[Records for locating described items]

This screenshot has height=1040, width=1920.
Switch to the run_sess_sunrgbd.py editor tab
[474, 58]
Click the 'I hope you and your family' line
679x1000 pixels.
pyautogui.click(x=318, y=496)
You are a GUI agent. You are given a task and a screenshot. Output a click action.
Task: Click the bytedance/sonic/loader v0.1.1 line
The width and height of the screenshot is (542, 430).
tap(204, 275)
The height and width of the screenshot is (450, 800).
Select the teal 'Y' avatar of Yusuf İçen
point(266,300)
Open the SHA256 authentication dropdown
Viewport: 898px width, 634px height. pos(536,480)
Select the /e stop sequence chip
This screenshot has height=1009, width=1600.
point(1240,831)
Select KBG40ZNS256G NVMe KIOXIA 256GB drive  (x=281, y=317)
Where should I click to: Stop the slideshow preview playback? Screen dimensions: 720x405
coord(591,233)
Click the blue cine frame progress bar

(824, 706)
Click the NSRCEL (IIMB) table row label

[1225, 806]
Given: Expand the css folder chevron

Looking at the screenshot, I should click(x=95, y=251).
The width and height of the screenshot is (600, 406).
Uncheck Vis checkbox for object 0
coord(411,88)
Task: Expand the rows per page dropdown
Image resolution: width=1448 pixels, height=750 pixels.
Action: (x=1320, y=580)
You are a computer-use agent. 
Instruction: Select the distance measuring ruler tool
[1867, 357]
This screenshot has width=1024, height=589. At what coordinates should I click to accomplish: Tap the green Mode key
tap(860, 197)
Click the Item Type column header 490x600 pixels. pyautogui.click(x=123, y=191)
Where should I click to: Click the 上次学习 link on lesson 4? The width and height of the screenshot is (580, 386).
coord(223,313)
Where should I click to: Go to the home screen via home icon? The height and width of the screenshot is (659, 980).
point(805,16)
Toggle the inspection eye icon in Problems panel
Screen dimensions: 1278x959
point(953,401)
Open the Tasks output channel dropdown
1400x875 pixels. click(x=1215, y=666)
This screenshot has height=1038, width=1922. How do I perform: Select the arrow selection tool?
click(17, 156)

*Directions for this task*. Please rewrite all of the items above, swapping every "dropdown" for "menu" and leaving everything else unchanged.

*Answer in full*.
This screenshot has height=1040, width=1920.
Switch to the run_sess_sunrgbd.py editor tab
[474, 58]
Click the 'I hope you and your family' line
679x1000 pixels.
pyautogui.click(x=318, y=496)
You are a GUI agent. You are given a task and a screenshot. Output a click action.
Task: Click the bytedance/sonic/loader v0.1.1 line
The width and height of the screenshot is (542, 430).
tap(204, 275)
The height and width of the screenshot is (450, 800).
Select the teal 'Y' avatar of Yusuf İçen
point(266,300)
Open the SHA256 authentication menu
Viewport: 898px width, 634px height. pos(536,480)
Select the /e stop sequence chip
This screenshot has height=1009, width=1600.
point(1240,831)
Select KBG40ZNS256G NVMe KIOXIA 256GB drive  (x=281, y=317)
Where should I click to: Stop the slideshow preview playback? Screen dimensions: 720x405
coord(591,233)
Click the blue cine frame progress bar

(824, 706)
Click the NSRCEL (IIMB) table row label

[1225, 806]
Given: Expand the css folder chevron

Looking at the screenshot, I should click(x=95, y=251).
The width and height of the screenshot is (600, 406).
Uncheck Vis checkbox for object 0
coord(411,88)
Task: Expand the rows per page menu
Image resolution: width=1448 pixels, height=750 pixels.
Action: (x=1320, y=580)
You are a computer-use agent. 
Instruction: Select the distance measuring ruler tool
[1867, 357]
This screenshot has width=1024, height=589. At what coordinates should I click to accomplish: Tap the green Mode key
tap(860, 197)
Click the Item Type column header 490x600 pixels. pyautogui.click(x=123, y=191)
Where should I click to: Click the 上次学习 link on lesson 4? The width and height of the screenshot is (580, 386).
coord(223,313)
Where should I click to: Go to the home screen via home icon? The height and width of the screenshot is (659, 980).
point(805,16)
Toggle the inspection eye icon in Problems panel
Screen dimensions: 1278x959
point(953,401)
Open the Tasks output channel menu
1400x875 pixels. click(x=1215, y=666)
This screenshot has height=1038, width=1922. How do I perform: Select the arrow selection tool?
click(17, 156)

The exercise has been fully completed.